Les sacs à provisions en polyéthylène constituent la majorité du plastique à usage unique au Bangladesh pendant la pandémie. Des études réalisées avant l’épidémie ont montré que la capitale, Dhaka, utilise à elle seule 14 millions de ces sacs chaque jour. Beaucoup d’entre eux finissent dans les rivières et l’océan. Et ce, malgré l’interdiction des sacs en polyéthylène instaurée en 2002.

« On estime que le pays a produit environ 14 500 tonnes de déchets plastiques dangereux au cours du premier mois de confinement en mars »

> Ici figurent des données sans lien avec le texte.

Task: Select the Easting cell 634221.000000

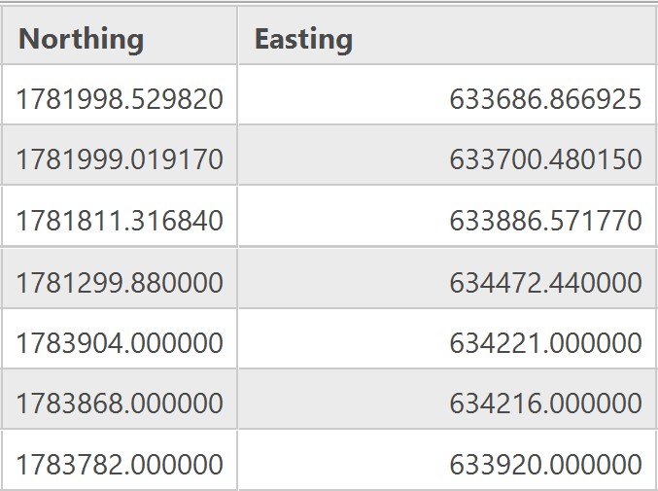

Selon une étude de l’Organisation pour l’environnement et le développement social du Bangladesh, on estime que le pays a produit environ 14 500 tonnes de déchets plastiques dangereux au cours du premier mois de confinement en mars. Avant cela, le pays produisait déjà environ 3 000 tonnes de plastique par jour.

Une étude réalisée en 2019 par le ministère de l’environnement du gouvernement et l’ONG Waste Concern a révélé que le Bangladesh recycle 36 % de ses déchets plastiques dans le secteur informel, en déverse 39 % dans des décharges et en rejette 25 % dans la nature, qui se retrouvent dans la baie du Bengale.

Philippines

Les Philippines ont été désignées comme le troisième plus grand pollueur de plastique dans l’océan. Selon un rapport publié en 2015 par le groupe de défense de l’environnement Ocean Conservancy, le pays produit 2,7 millions de tonnes de déchets plastiques chaque année. En 2019, un audit des déchets réalisé par la Global Alliance for Incinerator Alternatives a révélé que les Philippins jetaient chaque jour 48 millions de sacs à provisions en plastique, 45 millions de sacs en film mince et 163 millions de sachets en plastique.

Si le confinement a suscité une inquiétude et une prise de conscience quant à la quantité de plastique générée dans les foyers philippins, les politiques de distanciation sociale ont également fait reculer certaines villes dans leur lutte contre le plastique. La ville de Paranaque, qui borde la baie de Manille, a retardé la mise en œuvre complète de l’interdiction du plastique à usage unique de juin 2020 à janvier 2021 après que des entreprises ont déclaré qu’elles ne pouvaient pas suivre ce mouvement en raison de l’impact du confinement sur l’économie. Quezon City, la plus grande ville de Manille qui compte environ 3 millions d’habitants, a également assoupli sa politique contre les plastiques à usage unique.